O estigma Woody Allen também é omnipresente, como um piano de cauda pendente por cima dos personagens. Algo que em Allen fica bem, aqui soa a farsolas. O imprevisível e aleatório na personalidade de alguém só tem piada até aos 25 anos, a partir daí é um risco desnecessário, uma problema patológico, uma bomba instável que ninguém quer ver por perto. Os tempos são também outros, já não se absorve a arte do ar, nem em Nova Iorque. Aquela Frances é uma pessoa que não criou em mim nenhuma empatia. Parece a ex-namorada que todos tivemos, aquela que andava sempre em permanente mudança incapaz de se comprometer com nada mas que nos pedia para esperar que eventualmente as coisa mudariam. Até que nos puxava para o caos e que acabava sempre por confessar que não havia pissa num raio de 50 kms que não tivesse afagado. Resumindo: Caos, imprevisibilidade e incapacidade de gerir os afazeres do dia a dia é algo que me eriça o escroto em horror. Mas isto sou só eu, porque haverá muito boa alma a identificar-se com aquela galdéria e dizer “Ufa, pensava que era só eu.”

É uma história típica das dores do crescimento em que o personagem aprende, eventualmente, a lidar com os seus defeitos, confrontar o seus erros e transpor o obstáculo pessoal que se ergue perante ele o filme todo.
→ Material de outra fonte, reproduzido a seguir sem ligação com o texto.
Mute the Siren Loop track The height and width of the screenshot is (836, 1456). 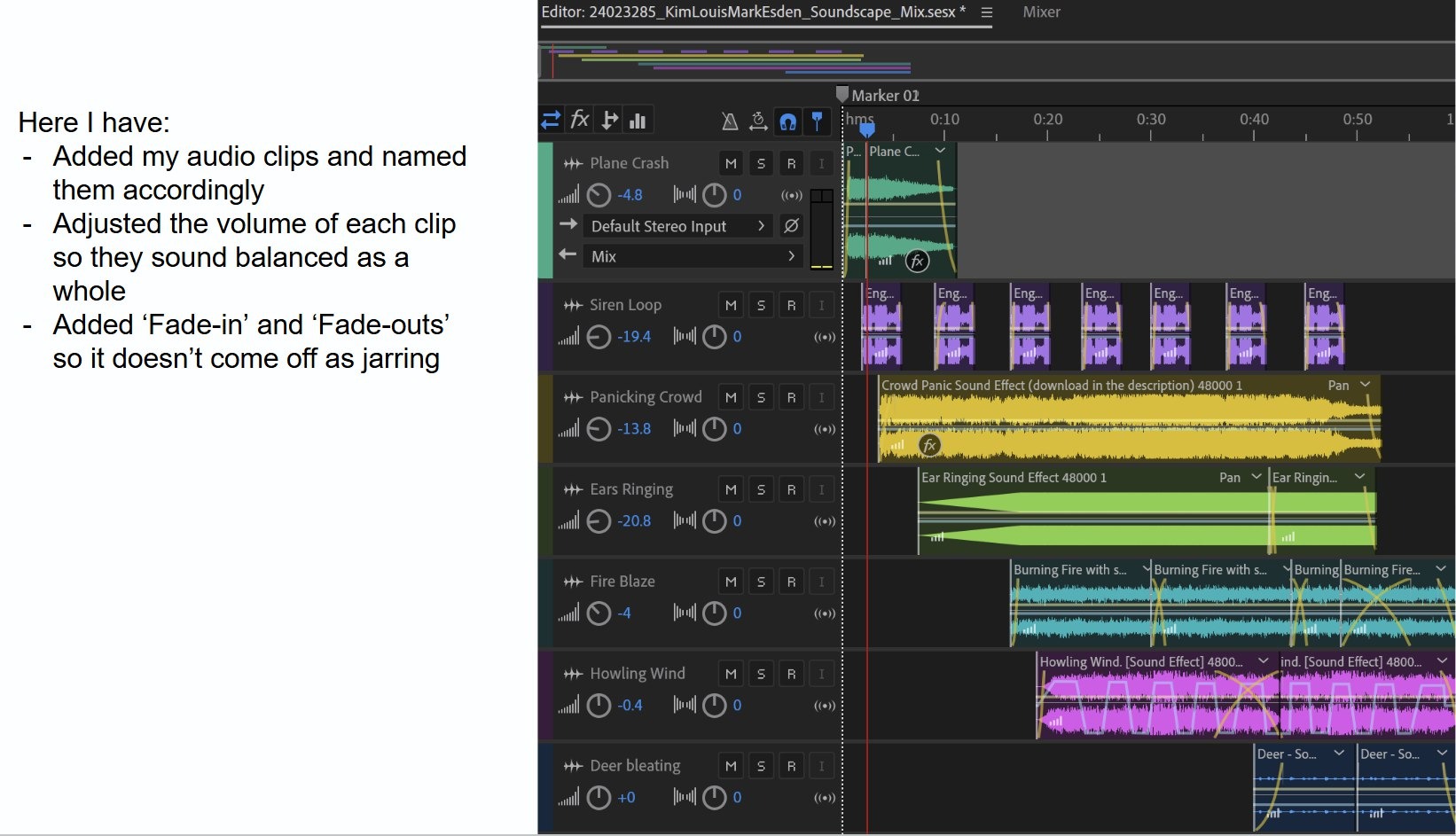pos(731,305)
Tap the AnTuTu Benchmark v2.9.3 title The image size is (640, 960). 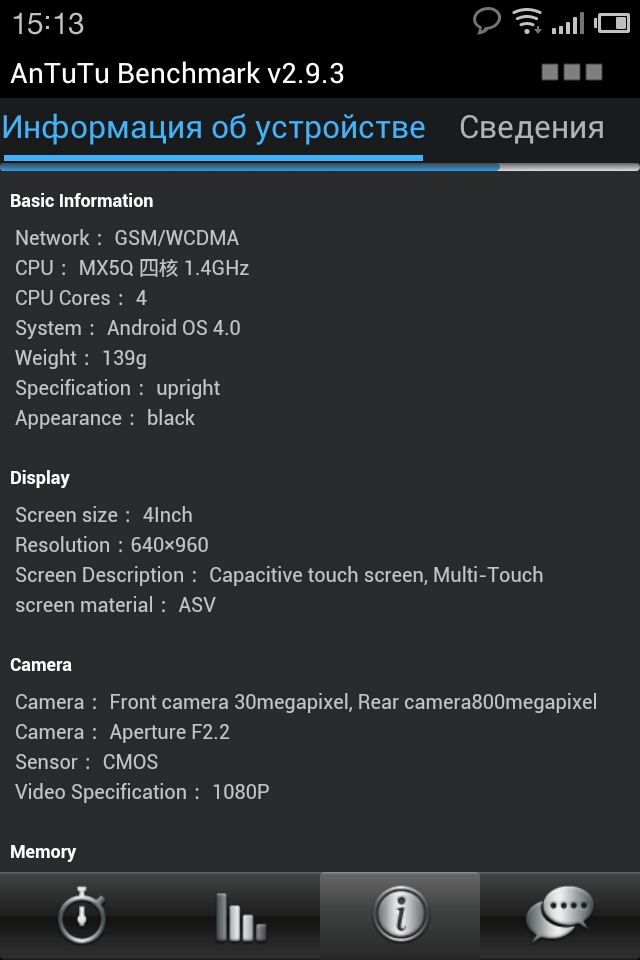click(178, 73)
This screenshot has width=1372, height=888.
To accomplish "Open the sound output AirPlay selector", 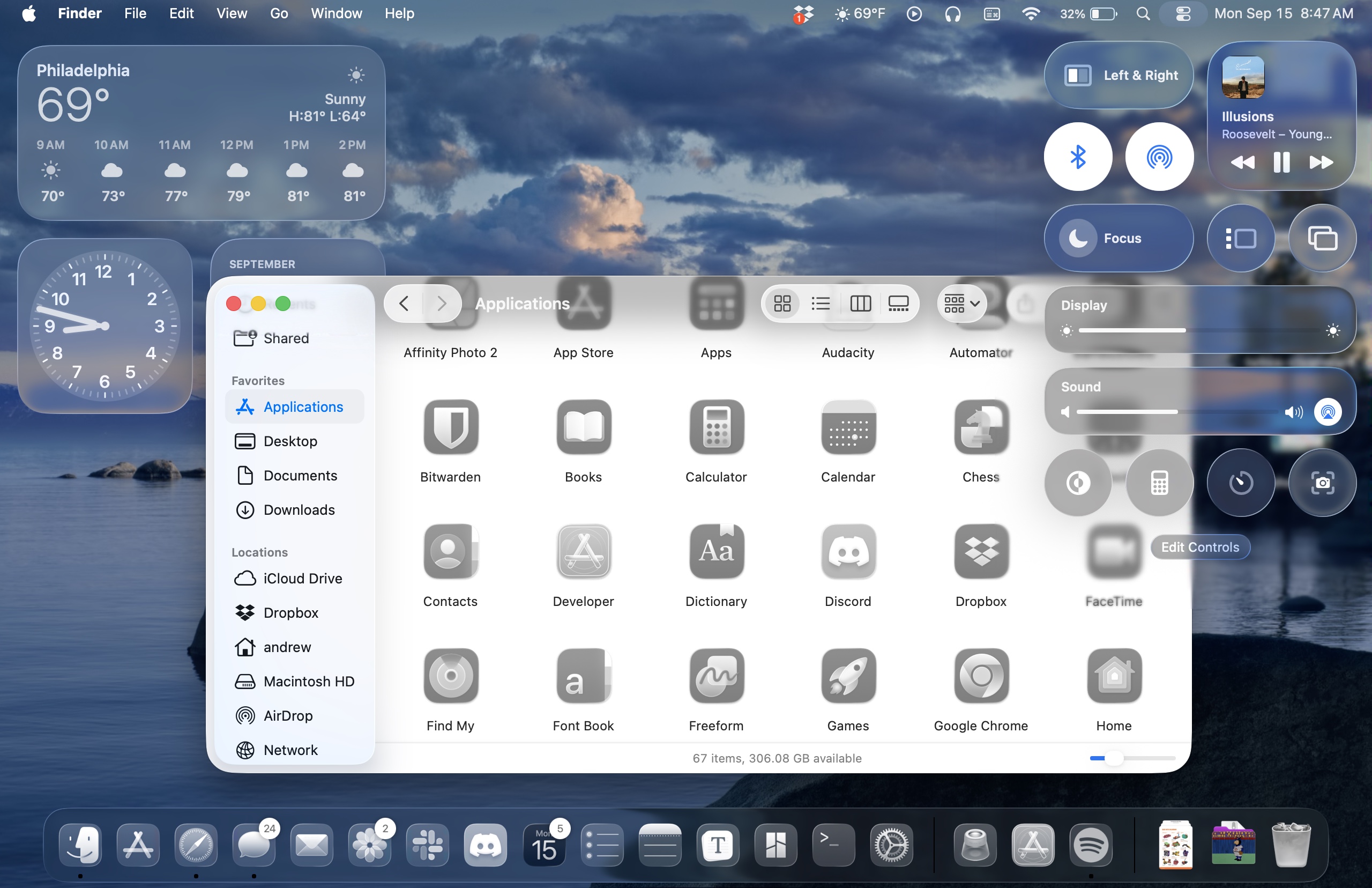I will [x=1328, y=412].
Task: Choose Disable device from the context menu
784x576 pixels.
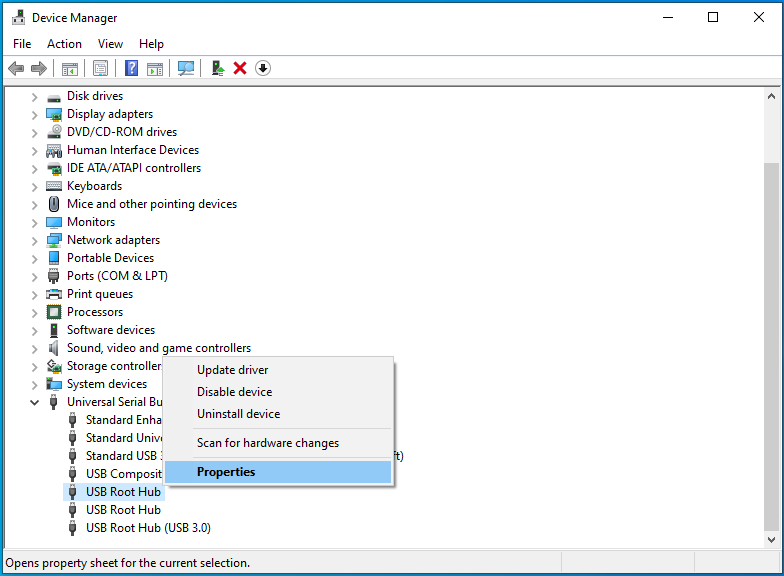Action: coord(234,392)
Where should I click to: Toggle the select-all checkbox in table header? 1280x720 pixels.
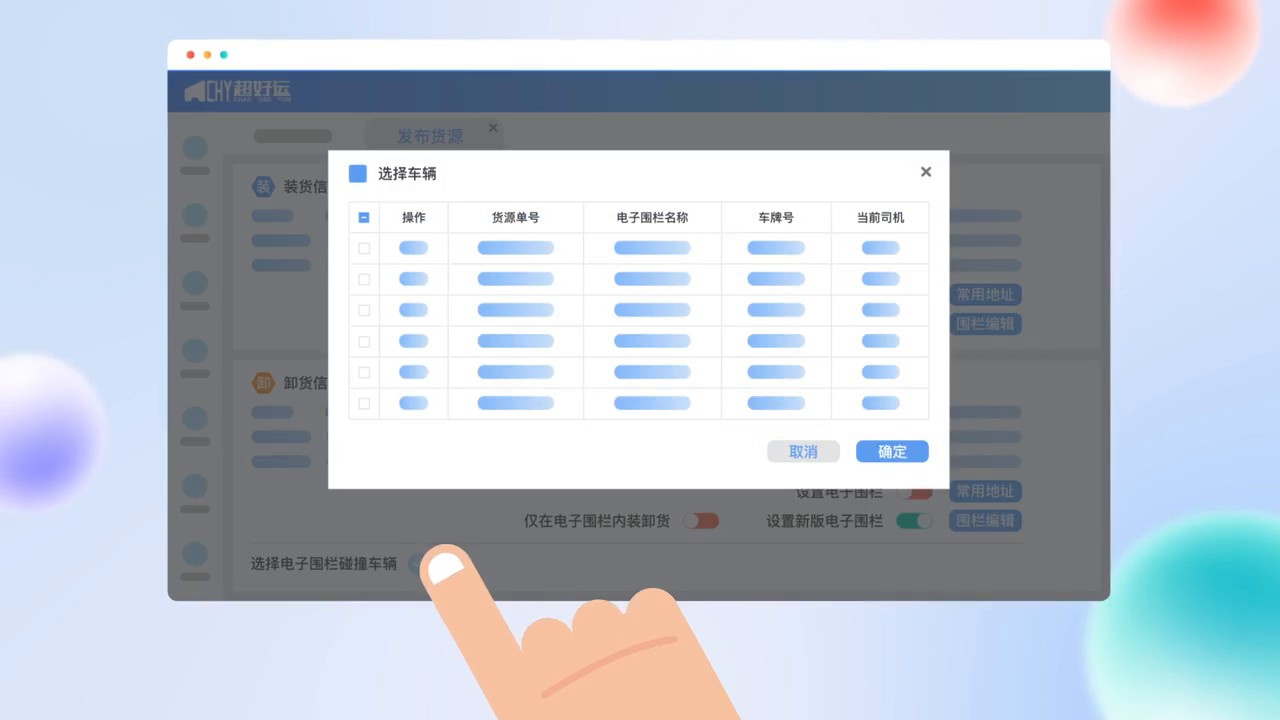tap(364, 218)
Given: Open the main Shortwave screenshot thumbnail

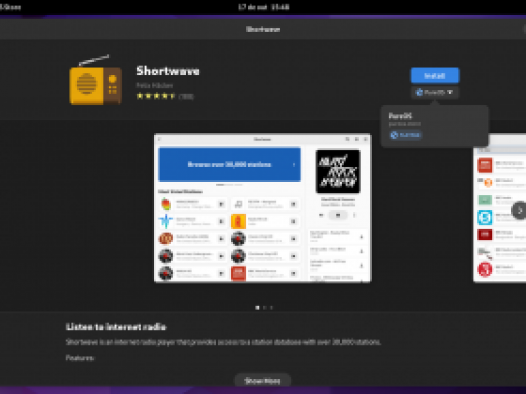Looking at the screenshot, I should click(263, 208).
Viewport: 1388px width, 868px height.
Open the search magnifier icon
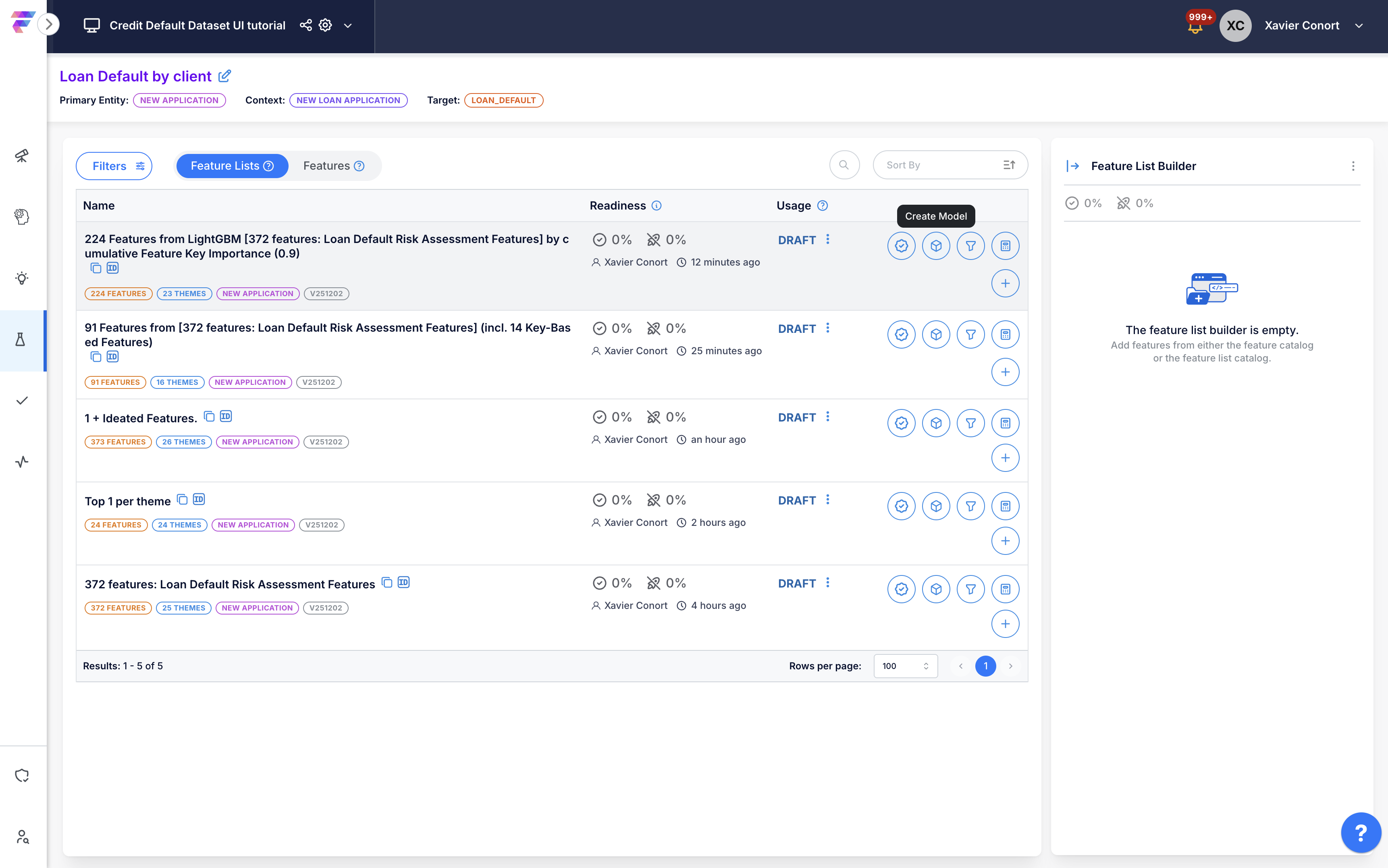(x=844, y=165)
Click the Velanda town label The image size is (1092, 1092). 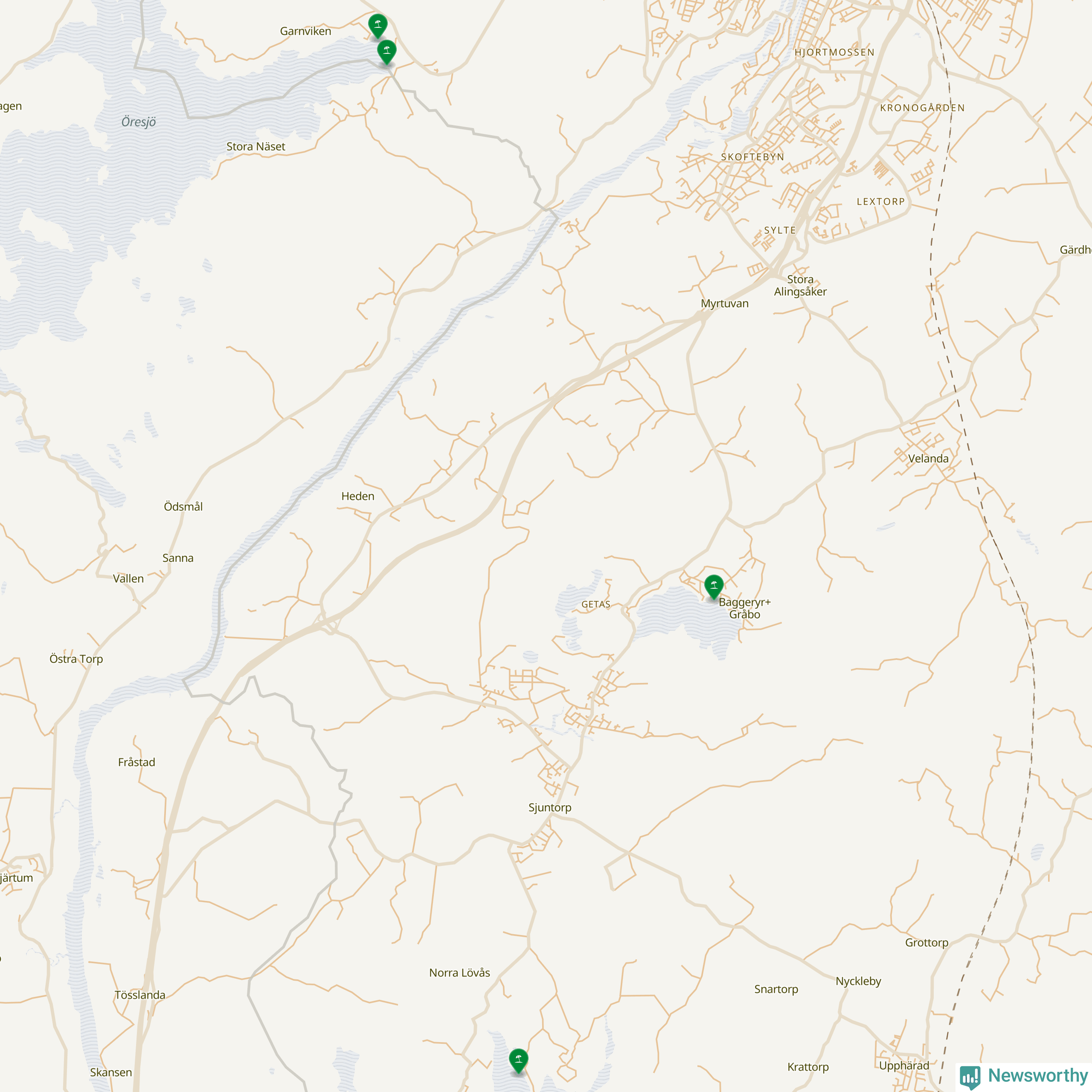tap(929, 459)
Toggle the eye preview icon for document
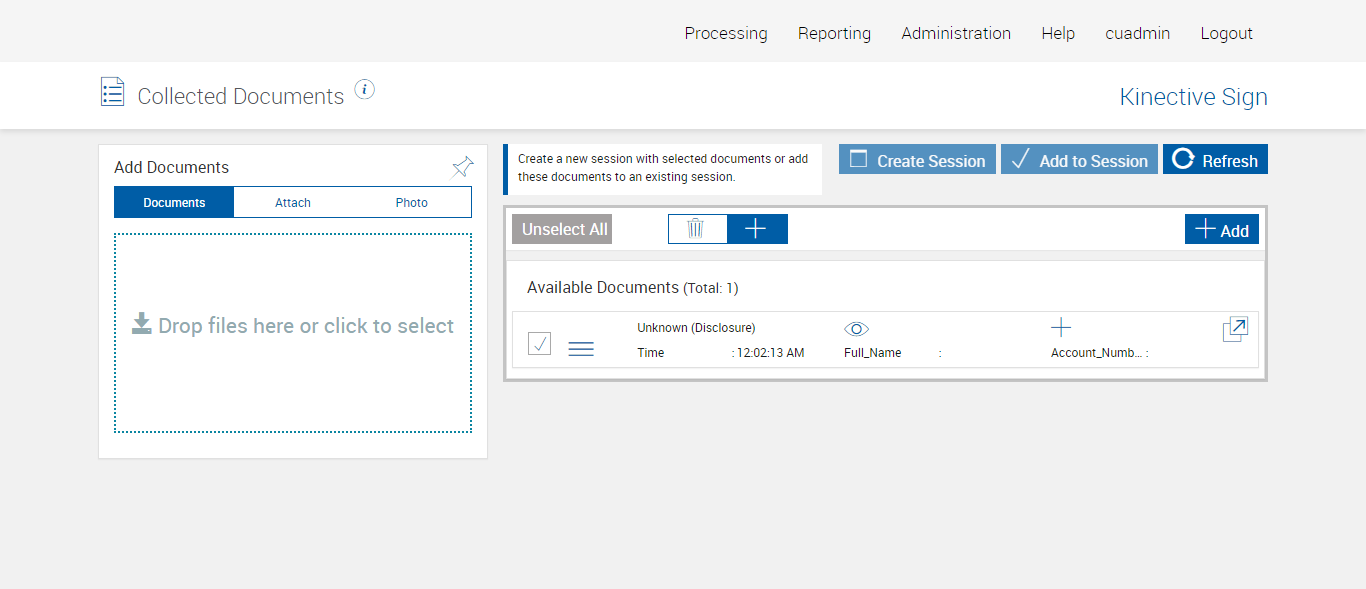Screen dimensions: 1366x589 point(857,329)
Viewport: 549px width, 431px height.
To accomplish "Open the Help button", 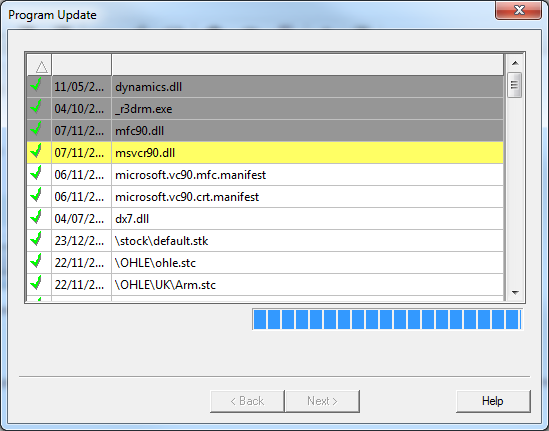I will pos(493,401).
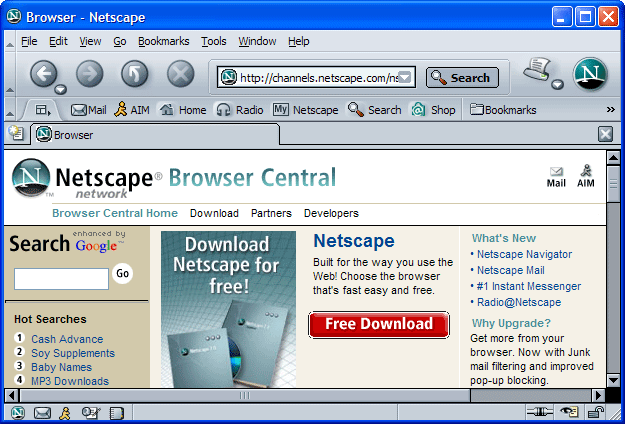The image size is (625, 430).
Task: Click the Google search input field
Action: tap(61, 279)
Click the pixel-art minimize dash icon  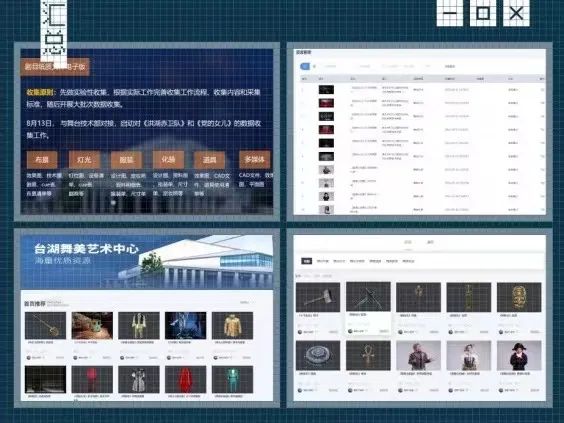click(x=450, y=13)
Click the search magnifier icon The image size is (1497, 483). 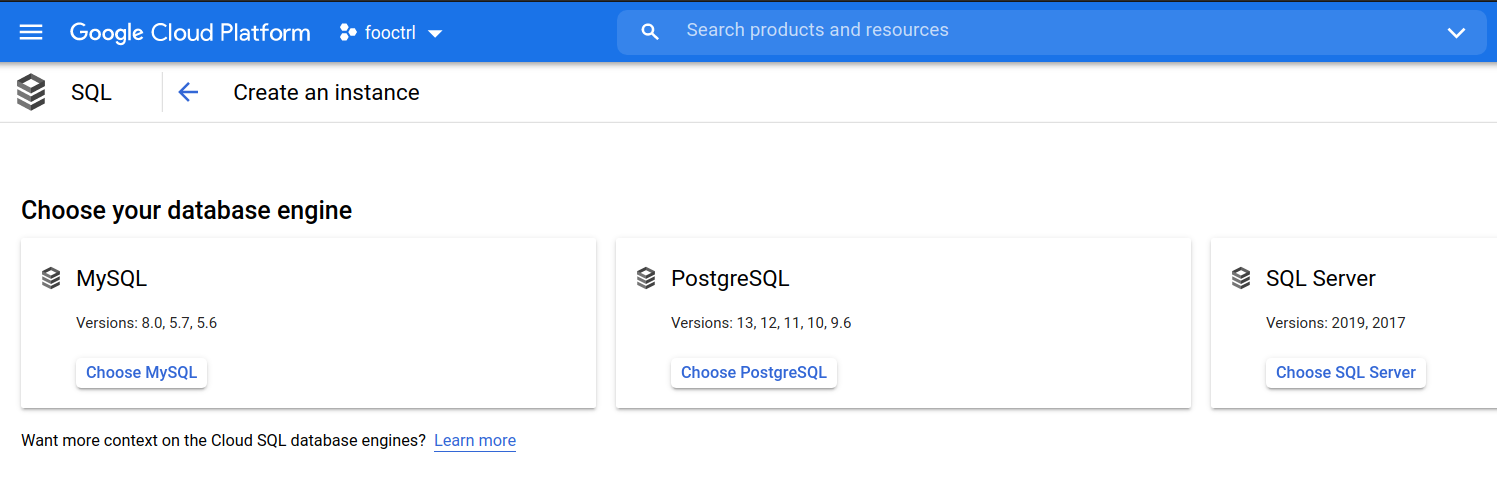point(650,32)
E isto soa bem quando é bem feito, quando a sequência das cenas e a evolução psicológica do personagem é suave, sem sobressaltos ou buracos narrativos. Aqui não é o caso. Chega aos 80 minutos da mesma rotina desajeitada e de más decisões e fica logo tudo bom, com que por magia a nossa menina atina. Fica certinha, penteadinha, deixa-se de piadolas e pode ser apresentada à sogra. Sem que o personagem tenha essa motivação ou o salto necessário para que aconteça.

Detesto a forma como o conceito “Awkward” tomou conta do cinema independente americano, agora pejado de patinhos feios, peixes fora de água e pinóquios conceptuais. Tudo sempre enroladinho com lógica hipster das roupinhas da avó, os pés para dentro e o “i don’t give a fuck” porque alguém há-de pagar as contas. Apreciei este conceito as primeiras 500 vezes, depois foi esmorecendo até ao ódio, ódio de morte. Eu sei, estou velho. Sabem que ficava bem neste papel? Era a Zooey Deschanel desajeitada e a espalhar feromonas de donzela em apuros com o clito a latejar.

1 Comment

  1. João

    ó meu, para ti tudo o que não meta mamas é carcomido no seu núcleo. Mas tens razão. Hoje em dia basicamente um par de mamas é de facto o melhor e unico argumento para ver um filme. és um tarado mas eu concordo contigo.